Exercise.
Could you rewrite all of the data below with every "Locate each element" renamed to "Find each item", changing nothing else and leaving the pictures out?

Entries provided.
** start **

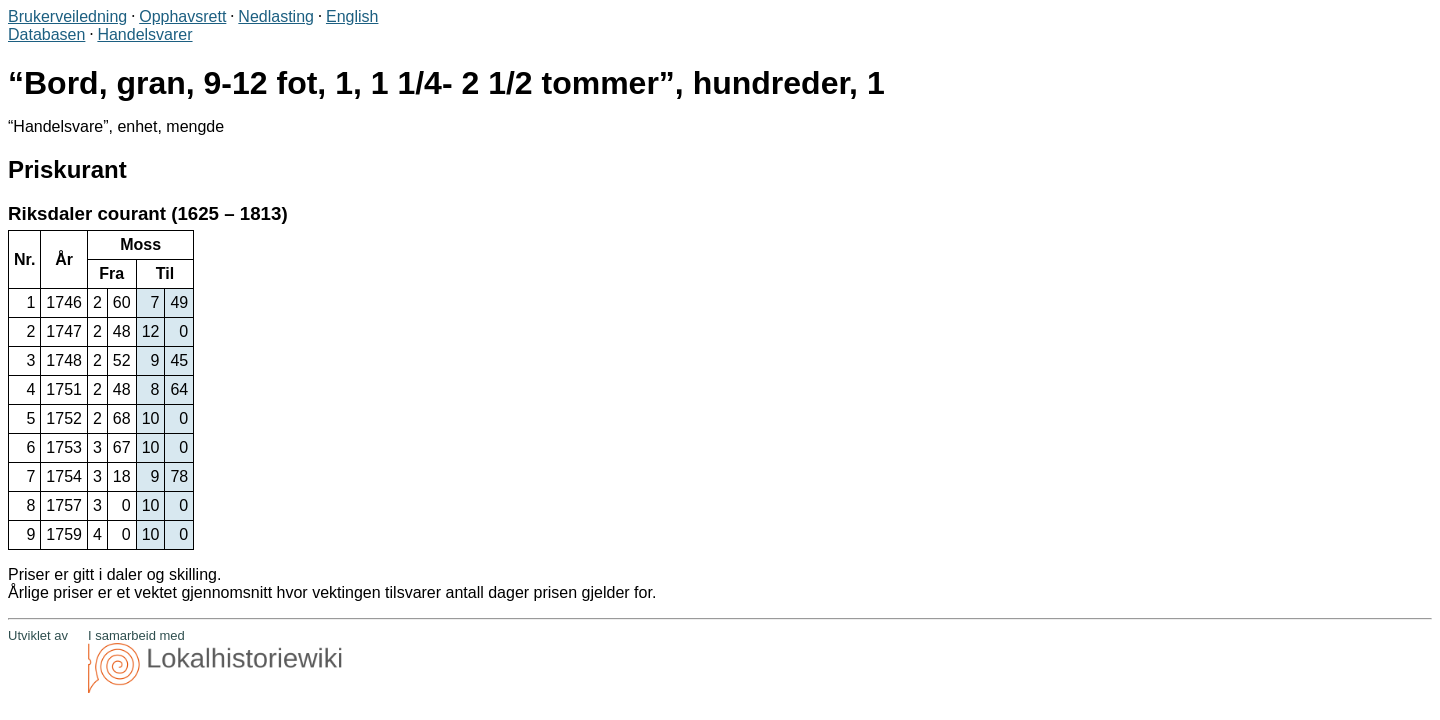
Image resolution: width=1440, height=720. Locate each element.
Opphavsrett (182, 16)
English (352, 16)
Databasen (46, 34)
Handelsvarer (144, 34)
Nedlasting (276, 16)
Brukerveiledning (67, 16)
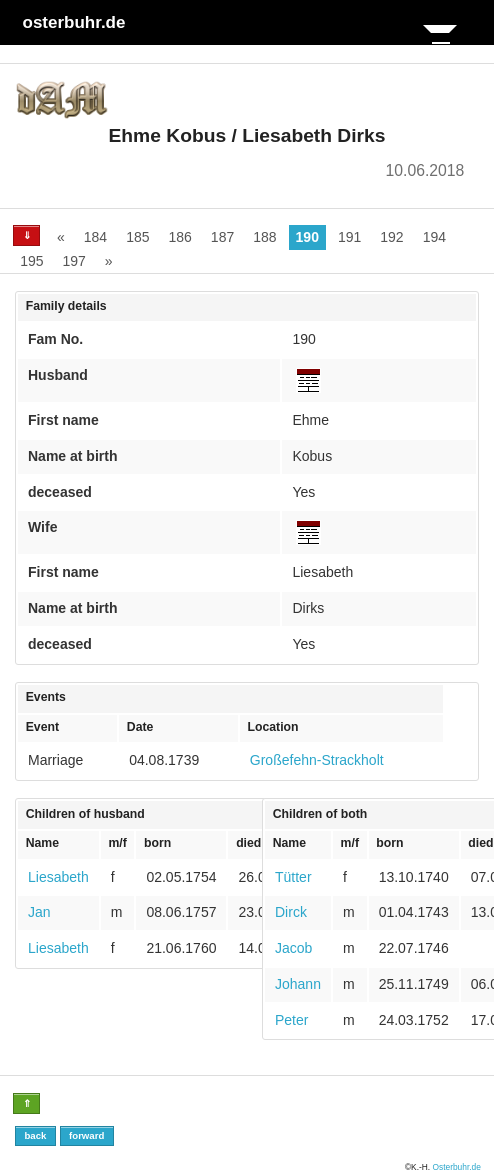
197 (73, 261)
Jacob (293, 948)
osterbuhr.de (74, 22)
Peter (291, 1020)
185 (137, 237)
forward (86, 1135)
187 (222, 237)
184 (95, 237)
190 (307, 237)
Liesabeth (58, 877)
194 (434, 237)
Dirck (291, 912)
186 (179, 237)
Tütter (293, 877)
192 (391, 237)
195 (31, 261)
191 (349, 237)
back (35, 1135)
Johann (298, 984)
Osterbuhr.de (456, 1167)
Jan (39, 912)
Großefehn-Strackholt (317, 760)
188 (264, 237)
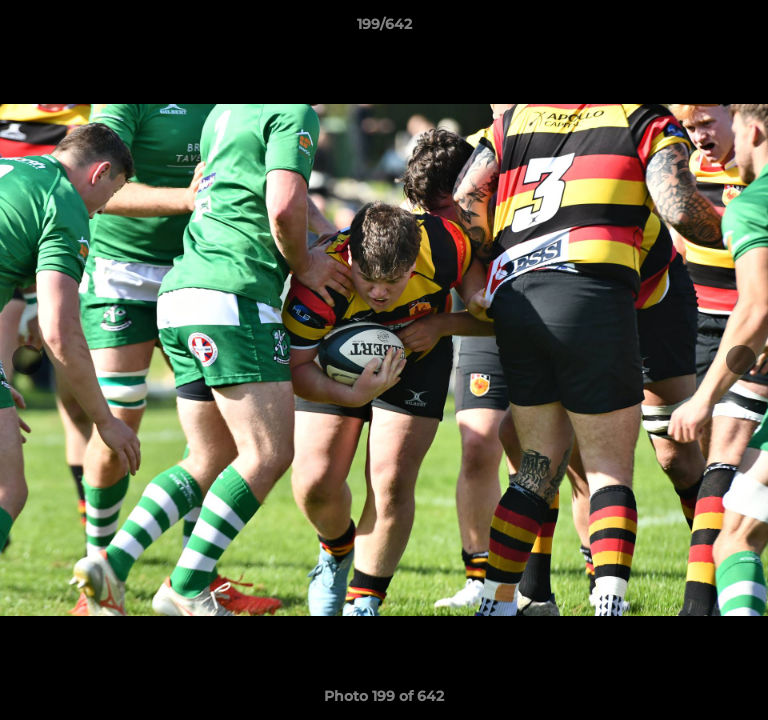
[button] (744, 29)
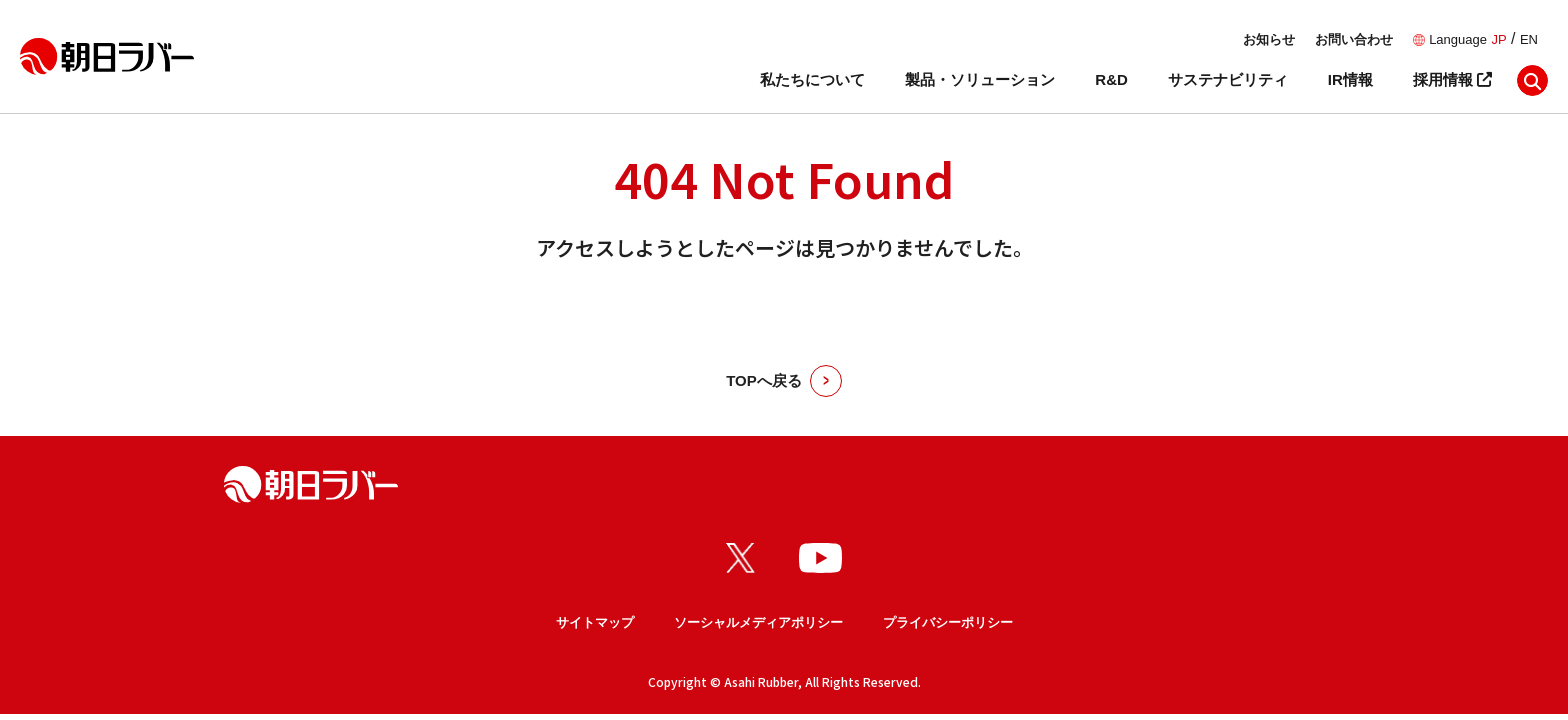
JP (1498, 39)
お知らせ (1269, 39)
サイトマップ (595, 622)
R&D (1111, 79)
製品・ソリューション (980, 79)
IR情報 (1350, 79)
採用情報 (1452, 79)
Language (1458, 39)
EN (1529, 39)
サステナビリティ (1228, 79)
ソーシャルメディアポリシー (758, 622)
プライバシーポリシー (948, 622)
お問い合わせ (1354, 39)
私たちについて (812, 79)
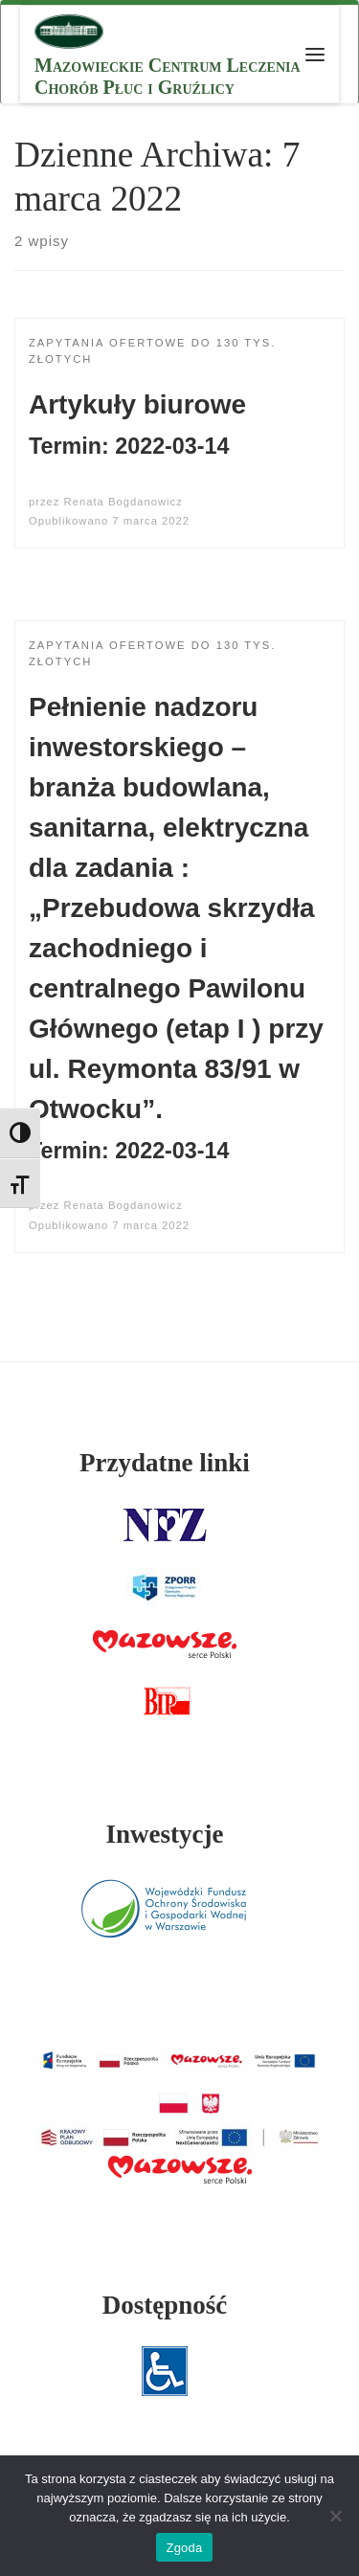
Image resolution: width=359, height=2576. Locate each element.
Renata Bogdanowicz (123, 501)
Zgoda (184, 2548)
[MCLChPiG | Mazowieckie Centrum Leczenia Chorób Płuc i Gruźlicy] (68, 29)
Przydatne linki (164, 1462)
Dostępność (165, 2305)
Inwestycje (164, 1834)
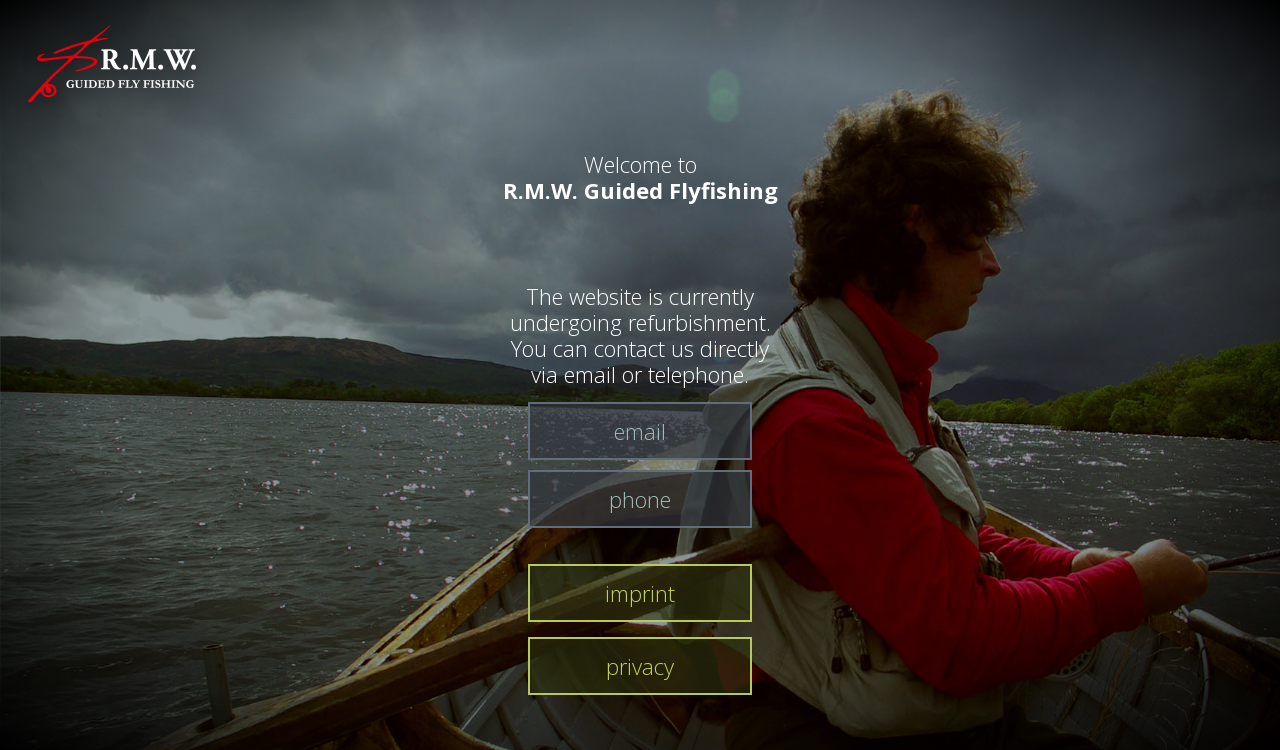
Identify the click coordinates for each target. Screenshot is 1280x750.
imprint (640, 593)
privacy (640, 666)
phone (640, 499)
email (640, 431)
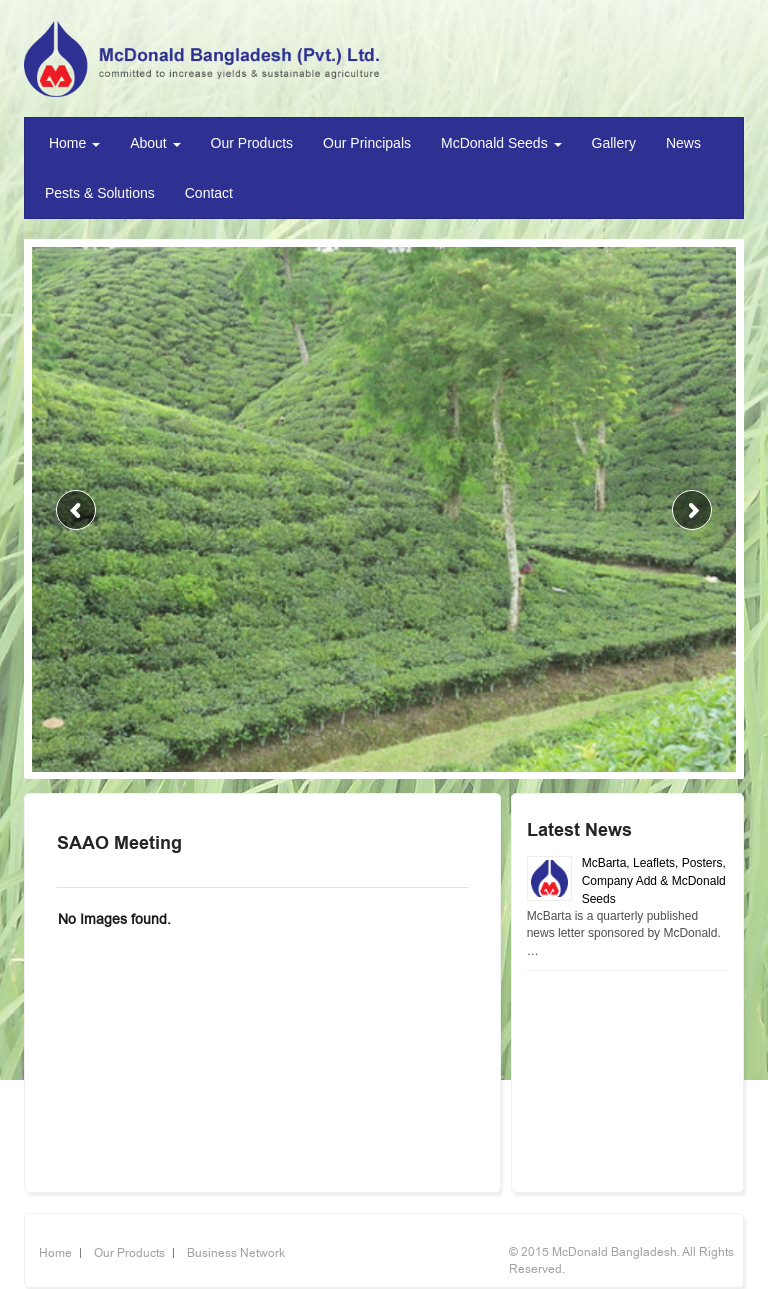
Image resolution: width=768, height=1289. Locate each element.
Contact (209, 193)
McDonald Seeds (501, 143)
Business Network (236, 1253)
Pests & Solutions (100, 193)
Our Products (252, 143)
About (155, 143)
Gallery (614, 143)
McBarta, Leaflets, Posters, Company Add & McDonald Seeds (654, 881)
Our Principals (367, 143)
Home (72, 143)
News (683, 143)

** end **

Solution.
Image resolution: width=1440, height=720. Find each item.
Opphavsrett (182, 16)
English (352, 16)
Databasen (46, 34)
Handelsvarer (144, 34)
Nedlasting (276, 16)
Brukerveiledning (67, 16)
197 (73, 261)
Jacob (293, 948)
osterbuhr.de (74, 22)
Peter (291, 1020)
185 (137, 237)
forward (86, 1135)
187 (222, 237)
184 (95, 237)
190 (307, 237)
Liesabeth (58, 877)
194 (434, 237)
Dirck (291, 912)
186 (179, 237)
Tütter (293, 877)
192 (391, 237)
195 (31, 261)
191 (349, 237)
back (35, 1135)
Johann (298, 984)
Osterbuhr.de (456, 1167)
Jan (39, 912)
Großefehn-Strackholt (317, 760)
188 (264, 237)
[button] (744, 29)
JP (1498, 39)
お知らせ (1269, 39)
サイトマップ (595, 622)
R&D (1111, 79)
製品・ソリューション (980, 79)
IR情報 (1350, 79)
採用情報 (1452, 79)
Language (1458, 39)
EN (1529, 39)
サステナビリティ (1228, 79)
ソーシャルメディアポリシー (758, 622)
プライバシーポリシー (948, 622)
お問い合わせ (1354, 39)
私たちについて (812, 79)
Image resolution: width=359, height=2576. Find each item.
Renata Bogdanowicz (123, 501)
Zgoda (184, 2548)
[MCLChPiG | Mazowieckie Centrum Leczenia Chorób Płuc i Gruźlicy] (68, 29)
Przydatne linki (164, 1462)
Dostępność (165, 2305)
Inwestycje (164, 1834)
Identify the click coordinates for each target. Screenshot is 1280x750.
imprint (640, 593)
privacy (640, 666)
phone (640, 499)
email (640, 431)
Image resolution: width=768, height=1289. Find each item.
Contact (209, 193)
McDonald Seeds (501, 143)
Business Network (236, 1253)
Pests & Solutions (100, 193)
Our Products (252, 143)
About (155, 143)
Gallery (614, 143)
McBarta, Leaflets, Posters, Company Add & McDonald Seeds (654, 881)
Our Principals (367, 143)
Home (72, 143)
News (683, 143)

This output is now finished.